WHAT THE TASK REQUIRES ->
Show every line of the records that contains the word "checkbox", copying each one in full.

--- START OF SOURCE DATA ---

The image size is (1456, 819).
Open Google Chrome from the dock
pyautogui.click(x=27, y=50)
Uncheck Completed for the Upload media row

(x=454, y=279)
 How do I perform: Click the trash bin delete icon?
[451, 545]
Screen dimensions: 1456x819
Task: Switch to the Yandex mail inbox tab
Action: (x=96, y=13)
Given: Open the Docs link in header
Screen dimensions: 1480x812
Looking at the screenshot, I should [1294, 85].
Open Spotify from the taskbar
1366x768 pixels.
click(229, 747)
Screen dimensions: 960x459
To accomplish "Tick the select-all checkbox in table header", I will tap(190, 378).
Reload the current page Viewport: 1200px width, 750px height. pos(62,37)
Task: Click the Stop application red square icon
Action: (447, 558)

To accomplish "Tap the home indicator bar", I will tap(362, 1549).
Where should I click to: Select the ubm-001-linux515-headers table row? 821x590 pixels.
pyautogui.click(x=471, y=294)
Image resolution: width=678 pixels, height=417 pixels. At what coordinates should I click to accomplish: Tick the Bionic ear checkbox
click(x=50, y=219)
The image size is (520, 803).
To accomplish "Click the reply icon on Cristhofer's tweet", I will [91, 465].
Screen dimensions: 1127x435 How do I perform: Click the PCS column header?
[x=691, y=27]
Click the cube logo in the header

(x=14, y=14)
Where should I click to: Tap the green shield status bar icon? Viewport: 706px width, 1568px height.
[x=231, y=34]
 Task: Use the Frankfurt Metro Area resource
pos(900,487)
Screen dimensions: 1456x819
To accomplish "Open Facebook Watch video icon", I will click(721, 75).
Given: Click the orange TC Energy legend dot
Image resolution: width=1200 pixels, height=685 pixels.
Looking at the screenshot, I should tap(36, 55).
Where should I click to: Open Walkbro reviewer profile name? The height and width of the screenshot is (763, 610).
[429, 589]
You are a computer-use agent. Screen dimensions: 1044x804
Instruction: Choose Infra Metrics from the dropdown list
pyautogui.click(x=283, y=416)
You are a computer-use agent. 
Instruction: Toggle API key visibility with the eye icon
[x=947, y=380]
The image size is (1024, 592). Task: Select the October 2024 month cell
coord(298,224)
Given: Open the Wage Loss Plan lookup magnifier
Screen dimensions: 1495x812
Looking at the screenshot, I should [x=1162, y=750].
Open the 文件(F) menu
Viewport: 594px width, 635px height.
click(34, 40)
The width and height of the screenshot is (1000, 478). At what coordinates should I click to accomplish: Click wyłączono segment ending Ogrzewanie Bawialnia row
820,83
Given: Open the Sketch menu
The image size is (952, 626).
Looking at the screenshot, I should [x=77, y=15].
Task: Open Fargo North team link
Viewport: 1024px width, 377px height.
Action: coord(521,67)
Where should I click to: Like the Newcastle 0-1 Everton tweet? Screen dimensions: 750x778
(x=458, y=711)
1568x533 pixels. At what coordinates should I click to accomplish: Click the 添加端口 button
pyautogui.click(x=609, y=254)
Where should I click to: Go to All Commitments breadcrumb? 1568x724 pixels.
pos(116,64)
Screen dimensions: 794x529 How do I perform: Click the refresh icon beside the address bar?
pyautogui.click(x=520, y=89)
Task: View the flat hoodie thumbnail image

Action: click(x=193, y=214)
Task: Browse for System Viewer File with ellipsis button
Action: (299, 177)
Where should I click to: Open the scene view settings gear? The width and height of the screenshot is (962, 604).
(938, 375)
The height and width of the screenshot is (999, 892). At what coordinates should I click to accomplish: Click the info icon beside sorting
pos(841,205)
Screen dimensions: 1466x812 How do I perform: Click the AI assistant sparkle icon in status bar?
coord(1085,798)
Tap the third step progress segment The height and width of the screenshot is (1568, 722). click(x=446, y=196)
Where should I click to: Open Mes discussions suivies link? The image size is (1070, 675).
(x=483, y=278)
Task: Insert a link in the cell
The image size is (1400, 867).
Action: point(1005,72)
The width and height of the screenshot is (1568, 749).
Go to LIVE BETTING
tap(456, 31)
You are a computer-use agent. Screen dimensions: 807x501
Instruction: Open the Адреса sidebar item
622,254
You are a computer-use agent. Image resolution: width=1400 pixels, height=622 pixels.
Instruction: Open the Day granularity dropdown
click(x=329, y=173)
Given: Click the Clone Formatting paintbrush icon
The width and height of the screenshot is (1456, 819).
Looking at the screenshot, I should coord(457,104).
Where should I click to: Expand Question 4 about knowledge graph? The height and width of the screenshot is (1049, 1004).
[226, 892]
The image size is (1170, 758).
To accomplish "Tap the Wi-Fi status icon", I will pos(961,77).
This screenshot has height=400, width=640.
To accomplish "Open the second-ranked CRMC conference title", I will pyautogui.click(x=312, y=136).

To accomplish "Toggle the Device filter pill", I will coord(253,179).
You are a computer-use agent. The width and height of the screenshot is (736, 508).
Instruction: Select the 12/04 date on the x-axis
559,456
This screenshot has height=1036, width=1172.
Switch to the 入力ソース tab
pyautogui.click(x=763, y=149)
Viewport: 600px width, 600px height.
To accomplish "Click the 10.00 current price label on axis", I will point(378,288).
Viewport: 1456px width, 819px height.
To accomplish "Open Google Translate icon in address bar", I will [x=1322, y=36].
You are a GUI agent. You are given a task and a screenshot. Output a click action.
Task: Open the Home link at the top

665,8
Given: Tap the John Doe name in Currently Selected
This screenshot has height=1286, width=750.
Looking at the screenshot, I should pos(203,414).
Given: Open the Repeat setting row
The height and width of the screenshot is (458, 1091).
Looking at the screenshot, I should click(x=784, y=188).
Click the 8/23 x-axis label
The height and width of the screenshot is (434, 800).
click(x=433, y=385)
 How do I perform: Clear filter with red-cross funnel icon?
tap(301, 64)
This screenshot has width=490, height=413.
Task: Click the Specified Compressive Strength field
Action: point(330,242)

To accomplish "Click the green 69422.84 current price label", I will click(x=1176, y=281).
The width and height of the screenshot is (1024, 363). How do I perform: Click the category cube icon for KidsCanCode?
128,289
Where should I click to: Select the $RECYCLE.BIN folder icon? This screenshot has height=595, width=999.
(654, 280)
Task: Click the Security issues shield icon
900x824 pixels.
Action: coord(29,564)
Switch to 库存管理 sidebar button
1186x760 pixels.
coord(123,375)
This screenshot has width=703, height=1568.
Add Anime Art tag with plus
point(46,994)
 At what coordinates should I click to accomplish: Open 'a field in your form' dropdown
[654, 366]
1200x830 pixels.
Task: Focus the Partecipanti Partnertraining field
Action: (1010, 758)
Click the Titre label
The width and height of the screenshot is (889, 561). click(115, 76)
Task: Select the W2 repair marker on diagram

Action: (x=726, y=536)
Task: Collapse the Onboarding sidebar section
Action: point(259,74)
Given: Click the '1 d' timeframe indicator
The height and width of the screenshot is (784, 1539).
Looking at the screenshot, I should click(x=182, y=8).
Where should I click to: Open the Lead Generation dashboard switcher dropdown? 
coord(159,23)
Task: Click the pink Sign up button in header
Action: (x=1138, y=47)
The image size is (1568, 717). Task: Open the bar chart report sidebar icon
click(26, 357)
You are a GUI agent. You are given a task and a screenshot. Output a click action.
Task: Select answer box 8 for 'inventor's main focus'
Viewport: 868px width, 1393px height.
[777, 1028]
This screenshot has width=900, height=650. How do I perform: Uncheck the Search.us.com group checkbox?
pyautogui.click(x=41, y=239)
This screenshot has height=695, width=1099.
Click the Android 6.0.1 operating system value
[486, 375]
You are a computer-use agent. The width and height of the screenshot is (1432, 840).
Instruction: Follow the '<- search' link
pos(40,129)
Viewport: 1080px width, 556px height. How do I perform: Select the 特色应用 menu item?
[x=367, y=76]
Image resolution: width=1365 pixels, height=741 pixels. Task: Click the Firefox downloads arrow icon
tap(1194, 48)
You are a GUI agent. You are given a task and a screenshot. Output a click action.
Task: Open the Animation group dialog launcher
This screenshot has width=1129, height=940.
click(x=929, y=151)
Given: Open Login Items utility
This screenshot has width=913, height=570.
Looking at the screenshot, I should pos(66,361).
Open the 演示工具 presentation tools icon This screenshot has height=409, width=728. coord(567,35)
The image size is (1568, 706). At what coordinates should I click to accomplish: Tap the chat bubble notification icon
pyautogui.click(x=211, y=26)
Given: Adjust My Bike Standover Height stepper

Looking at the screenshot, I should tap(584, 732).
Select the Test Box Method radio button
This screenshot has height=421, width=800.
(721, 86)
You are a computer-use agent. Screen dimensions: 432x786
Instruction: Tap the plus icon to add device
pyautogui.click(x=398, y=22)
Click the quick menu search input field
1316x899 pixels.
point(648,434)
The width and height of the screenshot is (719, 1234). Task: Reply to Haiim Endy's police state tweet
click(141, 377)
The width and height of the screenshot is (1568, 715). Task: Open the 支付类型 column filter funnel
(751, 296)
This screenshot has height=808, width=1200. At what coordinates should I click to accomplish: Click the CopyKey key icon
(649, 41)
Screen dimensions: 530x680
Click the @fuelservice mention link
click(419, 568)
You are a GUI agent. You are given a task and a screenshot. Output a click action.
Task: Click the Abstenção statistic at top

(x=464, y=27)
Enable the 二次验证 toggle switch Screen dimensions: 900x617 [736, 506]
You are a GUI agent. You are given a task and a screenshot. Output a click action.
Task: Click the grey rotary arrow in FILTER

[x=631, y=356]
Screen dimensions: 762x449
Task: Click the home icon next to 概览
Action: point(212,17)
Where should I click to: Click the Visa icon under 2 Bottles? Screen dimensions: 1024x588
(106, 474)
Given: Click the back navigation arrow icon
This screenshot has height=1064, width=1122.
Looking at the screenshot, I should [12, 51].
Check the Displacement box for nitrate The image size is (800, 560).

--- END OF SOURCE DATA ---

TASK SOLUTION ->
To accomplish "Tick the select-all checkbox in table header", I will tap(190, 378).
Image resolution: width=678 pixels, height=417 pixels. At what coordinates should I click to accomplish: Tick the Bionic ear checkbox
This screenshot has width=900, height=650. How do I perform: Uncheck the Search.us.com group checkbox?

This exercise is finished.